Goyka pisze:*annap* pisze:Koty z domu do woliery?
A jak Twój tż każe Ci je do schroniska oddać, też tak zrobisz? Brak słów, absurd
dziewczyno weź Ty się zastanów i zanim coś napiszesz. Woliera miała być na działce, żeby mogli zabrać koty ze sobą jak wyjadą by miały wybieg, nie miały trafić tam na stałe.

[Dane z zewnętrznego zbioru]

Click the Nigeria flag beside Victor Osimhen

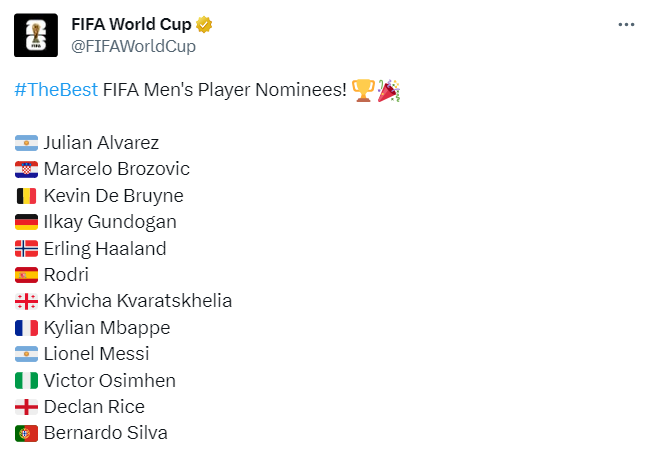27,381
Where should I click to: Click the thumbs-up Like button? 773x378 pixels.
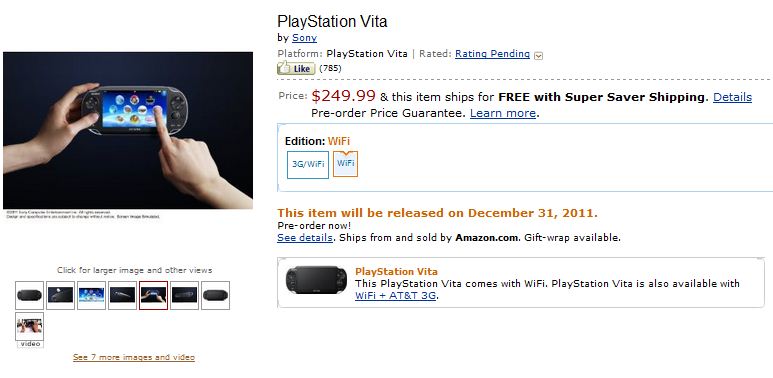(296, 68)
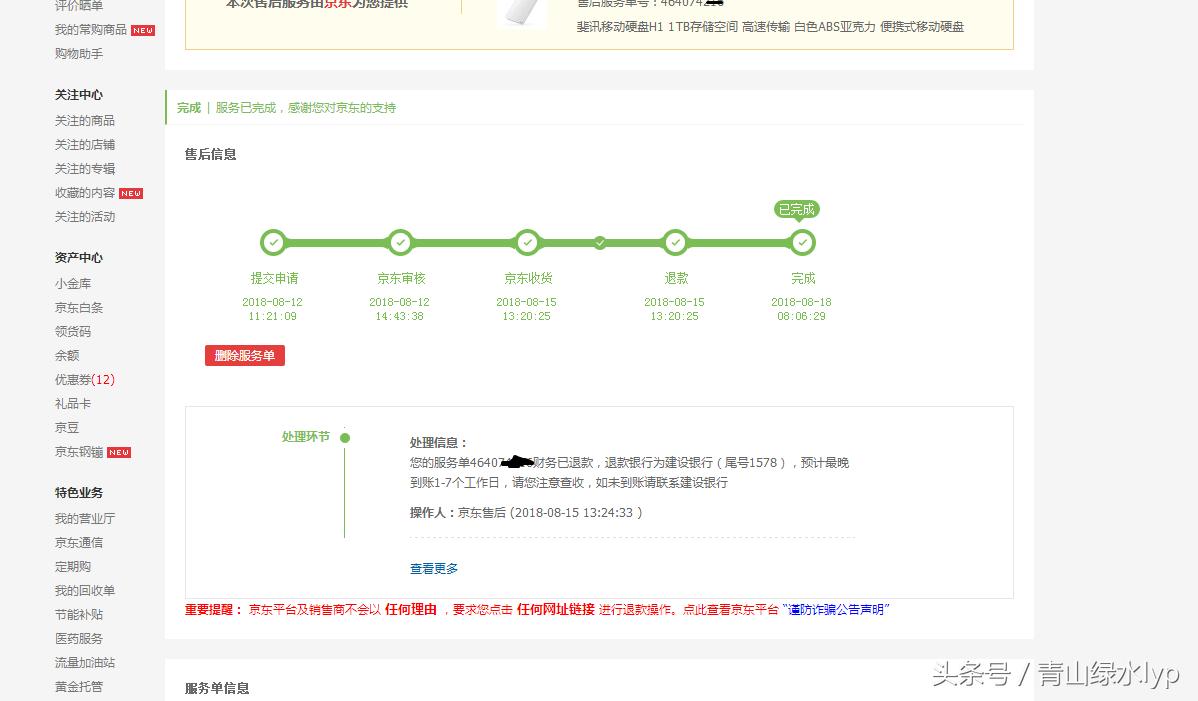Select 京东白条 from 资产中心
Viewport: 1198px width, 701px height.
tap(78, 307)
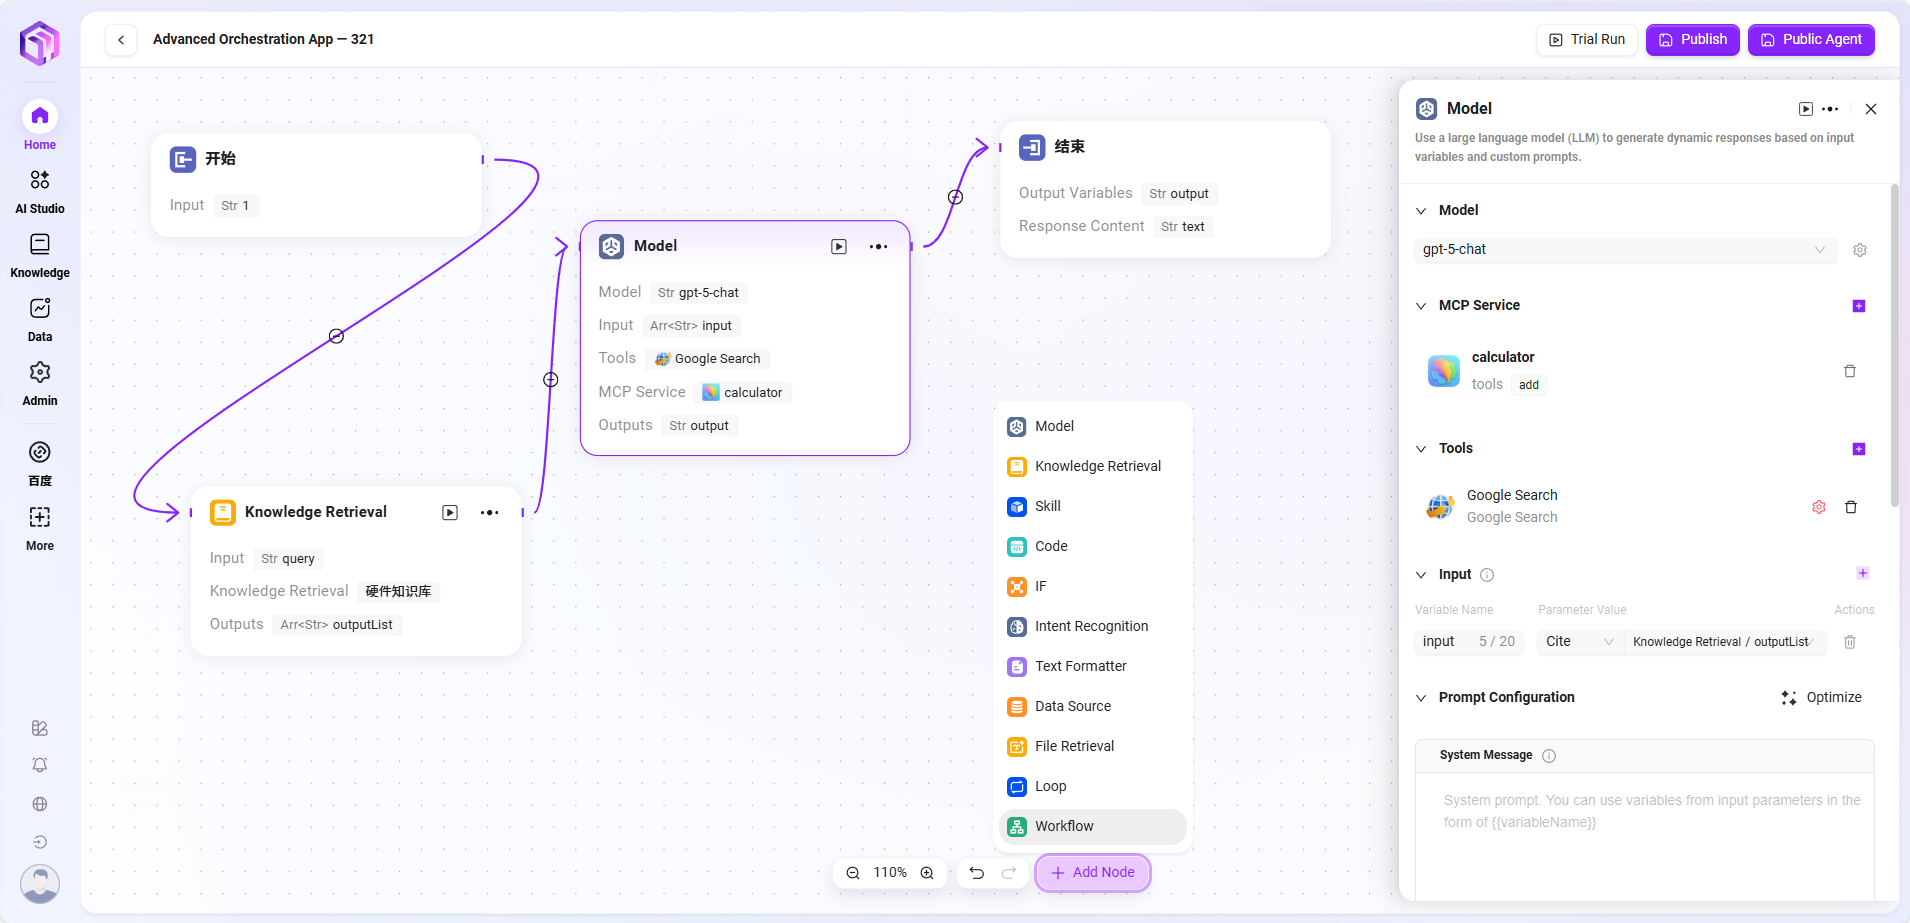Screen dimensions: 1910x923
Task: Click the Data sidebar icon
Action: point(40,309)
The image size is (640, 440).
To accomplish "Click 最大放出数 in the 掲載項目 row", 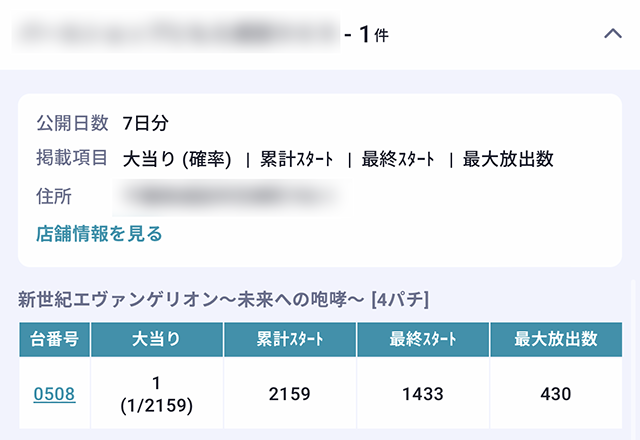I will (x=508, y=159).
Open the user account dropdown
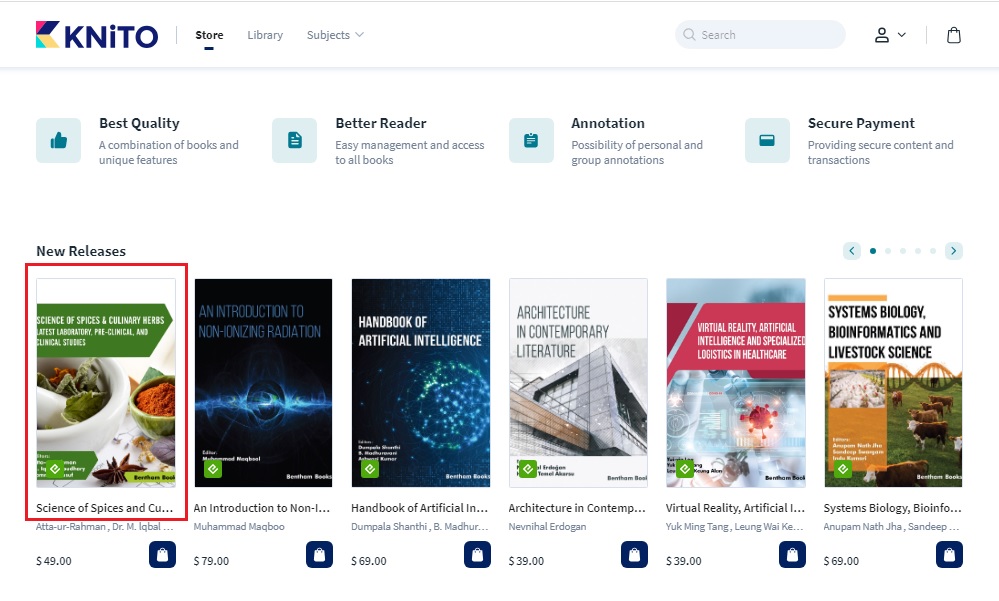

Warto czytać ze zrozumieniem
@ Goyka - woliera jest przy domu, w ogrodzie, domek będzie ocieplony bo w założeniu ma to być woliera całoroczna i koty trafią tam na stałe, a przynajmniej 3 z 4 - czytaj niżej.

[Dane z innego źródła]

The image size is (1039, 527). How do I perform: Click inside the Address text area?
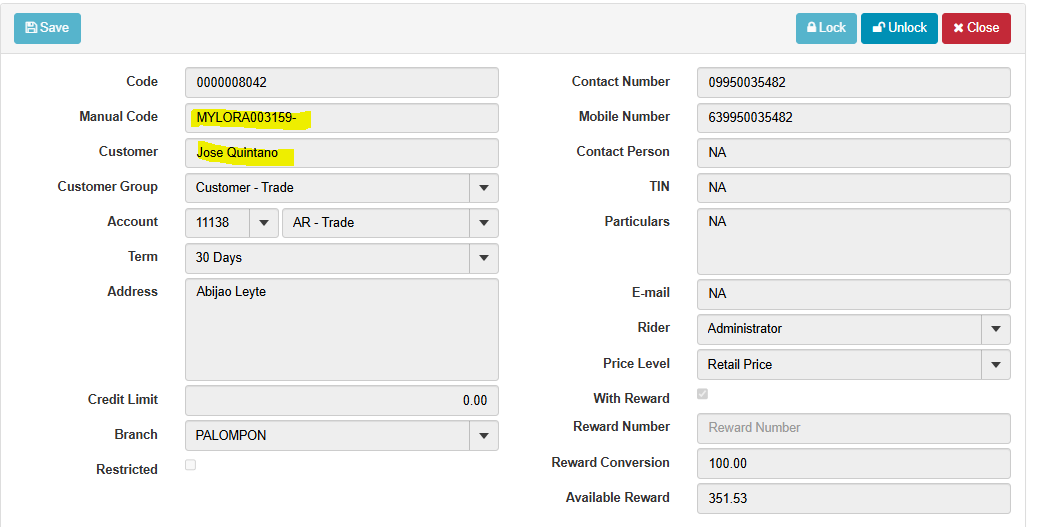point(341,330)
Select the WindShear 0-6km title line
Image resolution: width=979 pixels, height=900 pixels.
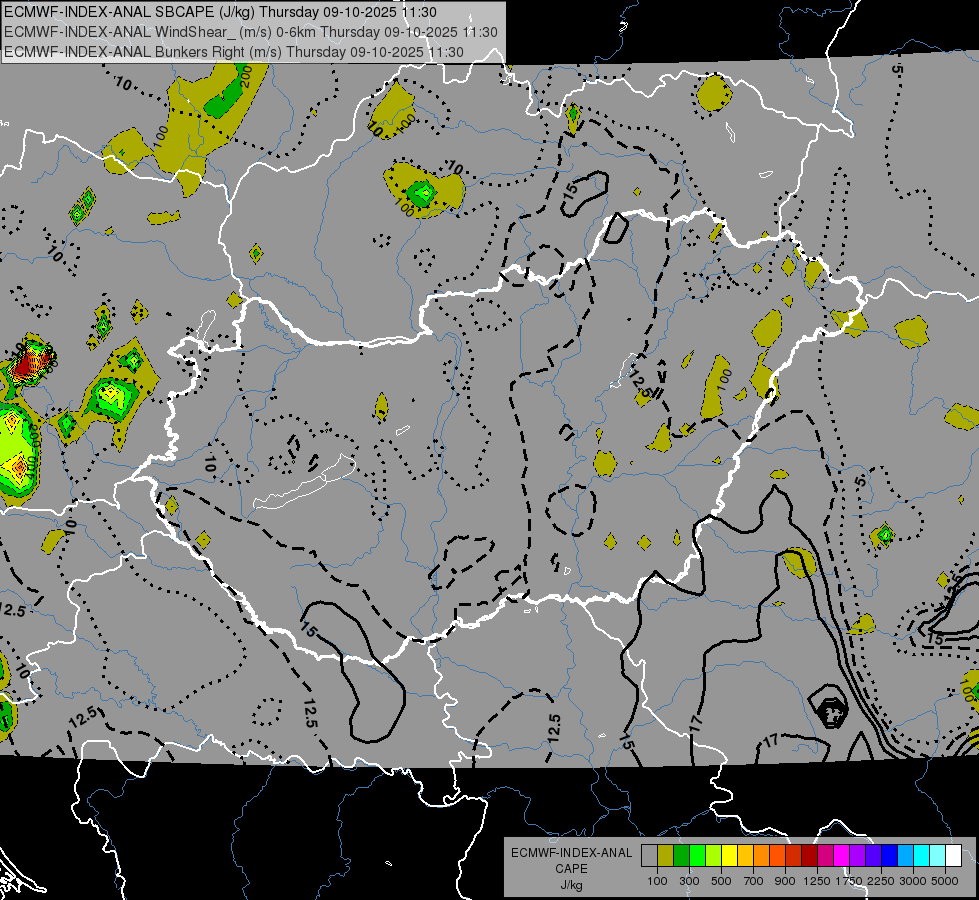251,32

@ *annap* - woliera jest moim pomysłem, nie mojego męża, jeżeli o niego chodzi to mogłabym trzymać wszystkie koty w domu gdybym bardzo chciała, ale nie chcę - czytaj dalej.
Nie rozumiem też co Cię w tym tak oburza - koty nie będą miały gorzej niż mają teraz, ja za to będę miała znacznie lepiej - Iryś nie będzie zasikiwał mi podłogi w nowym mieszkaniu, Misiu nie będzie robił kup pod drzwiami które mogłaby zjeść moja 10-miesięczna raczkująca córka, a Willy nie będzie zasmarkiwał jej zabawek ropą z nosa - a wierz mi że po kilku tygodniach w szpitalu z maleńkim 3-tygodniowym dzieckiem z ciężkim zapaleniem płuc dmucham teraz na zimne i nie zaryzykuję czy to nieszkodliwe dla niej czy wręcz przeciwnie.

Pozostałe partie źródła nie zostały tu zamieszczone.